Operations guide
The library deliberately stays out of HTTP-lifecycle and infra concerns: there is no /metrics route mounted, no opinion about how keys live in your cluster, no built-in tracer. This section documents the seams the OP exposes and how production embedders typically wire them.
What lives here
| Page | When you need it |
|---|---|
| Key rotation | rotating signing keys (Keyset) and cookie keys (WithCookieKey) without dropping live sessions |
| JWKS endpoint | what /jwks advertises, cache headers, ETag, RP cache behaviour |
| Multi-instance deployment | running more than one OP replica — DPoP nonce sharing, session placement, sticky vs round-robin |
| Observability | logging (*slog.Logger), tracing (otelhttp middleware), Prometheus, request-IDs |
| Backup & disaster recovery | what to back up, what to skip, RPO targets per substore |
Out of scope (and why)
| Concern | Why the library doesn't ship it |
|---|---|
/metrics HTTP route | your router's job; the library exposes counters via WithPrometheus(reg) and lets you mount /metrics where it fits your auth boundary |
| HTTP request-duration histograms | belongs in HTTP middleware (otelhttp, prometheus/promhttp); the OP only emits OIDC-business counters |
| Tracing instrumentation inside endpoint handlers | the public surface is an http.Handler; wrap with otelhttp.NewMiddleware once at the seam |
| Rate limiting | upstream — Cloudflare, Envoy, or a Go middleware of your choice. The OP emits rate_limit.exceeded audit events when something in the chain rejects a request, but does not implement the limiter itself |
| Health checks | embedder territory; the OP has no opinion about liveness vs readiness for your stack |
| Background workers | the OP is stateless across requests; no internal goroutines for cleanup. TTL-based eviction is the store's responsibility |
Operational philosophy
A handful of decisions cascade through every page in this section:
- One backend per transactional cluster. The composite store refuses to split clients / codes / refresh tokens / access tokens / IATs across two backends — see Hot/cold split.
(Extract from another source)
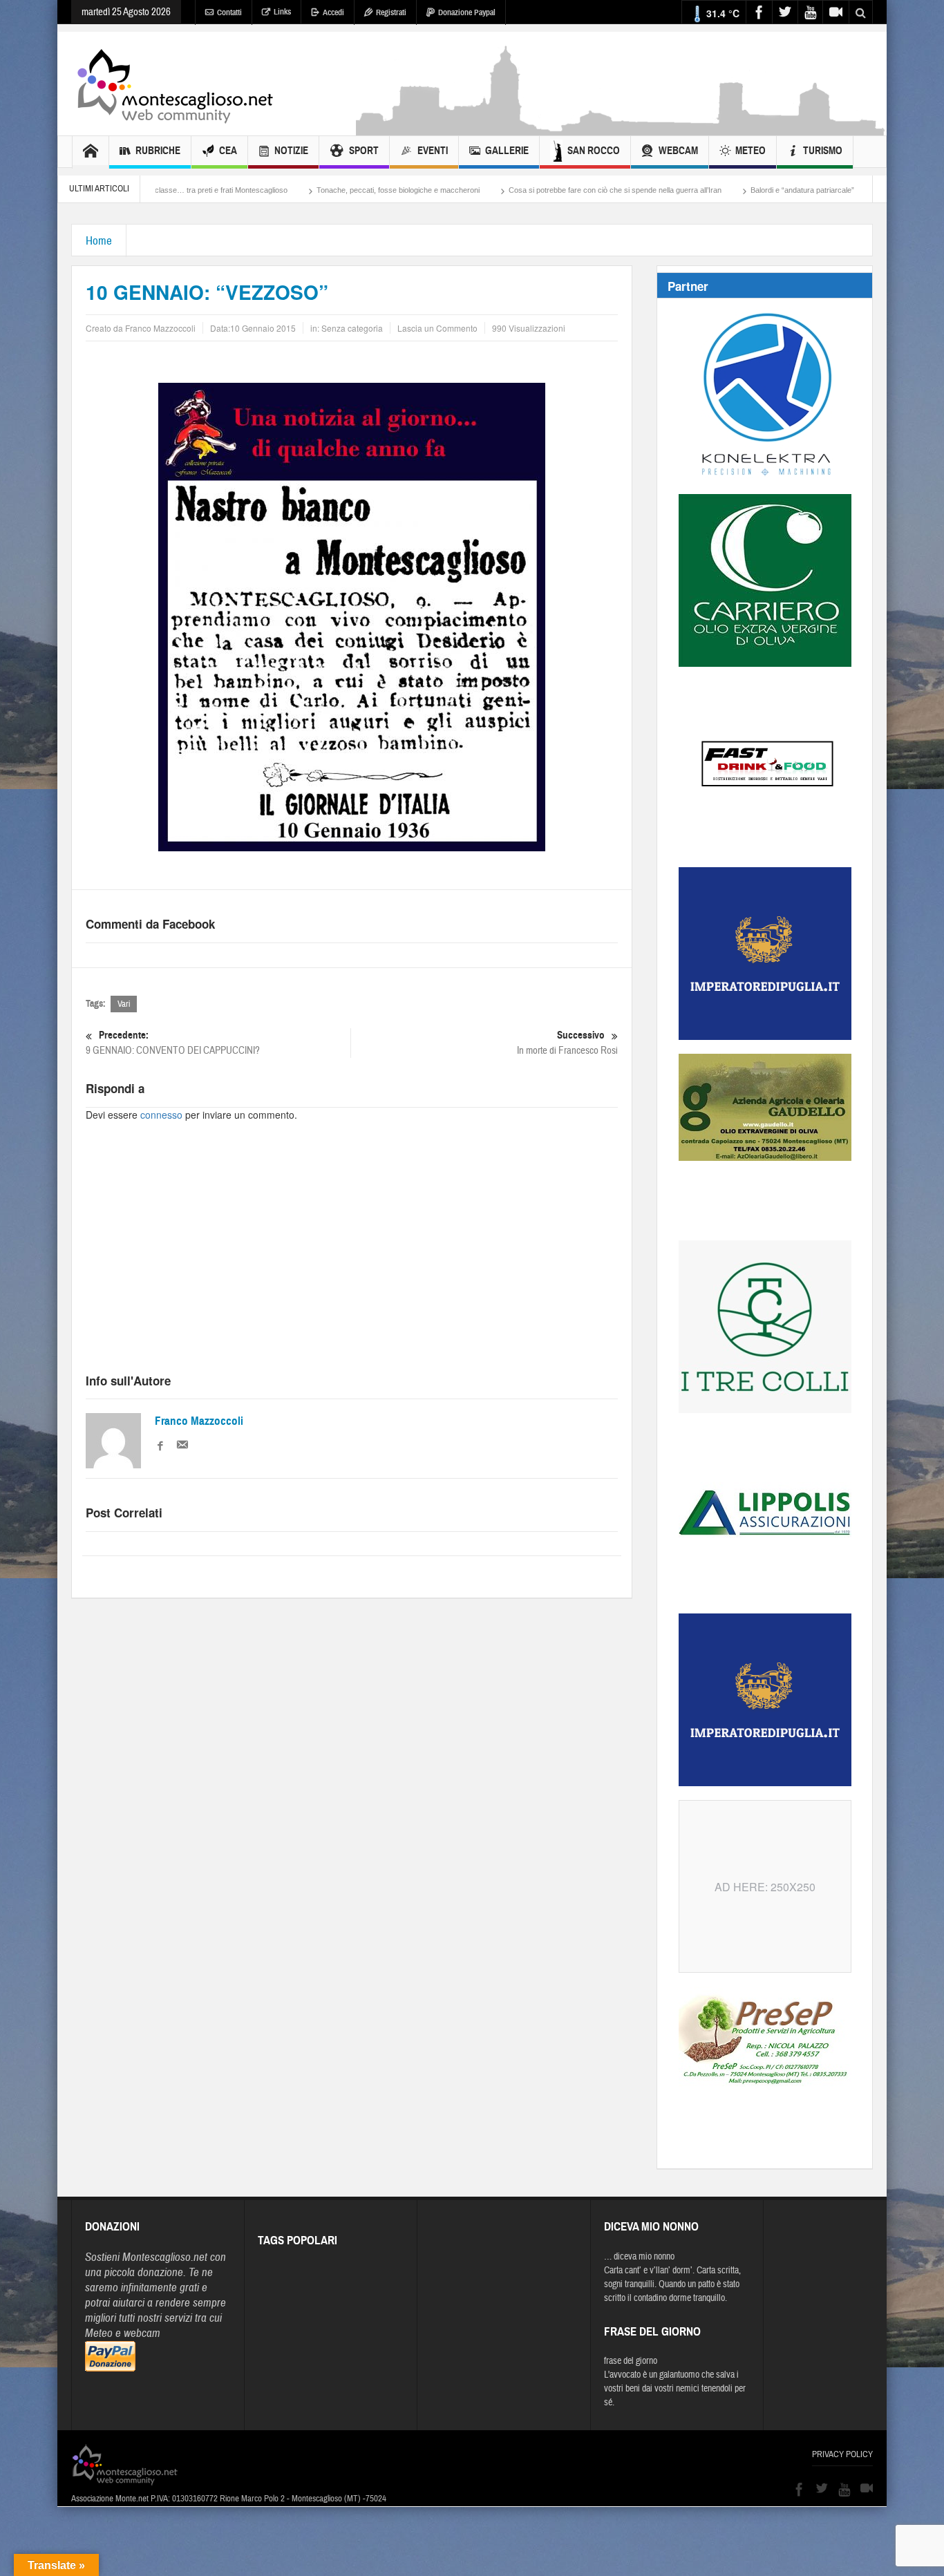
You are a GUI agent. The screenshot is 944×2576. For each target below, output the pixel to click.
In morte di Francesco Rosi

- Volatile substores are best-effort. Sessions, DPoP nonces, JAR
jtiregistry can live on Redis without persistence. Eviction is a normal operating mode; the OP audits the gap rather than failing open. See Multi-instance deployment. - No background goroutines. TTL cleanup is the store's job. SQL adapters do periodic prune via your DB scheduler; Redis adapters use native TTL. There is no in-process janitor that could leak on hot-reload.
- Configuration changes require a new
Provider. Rotating keys, adding clients, changing scopes — all of these construct a new*Providerand replace the handler. See Key rotation for the supervisor-side pattern.
Where to start
If you've never run the OP in production, read these in order:
- Key rotation — the most common ops cadence (monthly, quarterly).
- Multi-instance deployment — required reading before scaling past one replica.
- Observability — wire logging / metrics / tracing on day one rather than after an incident.
- Backup & DR — at least set the RPO targets before you go live.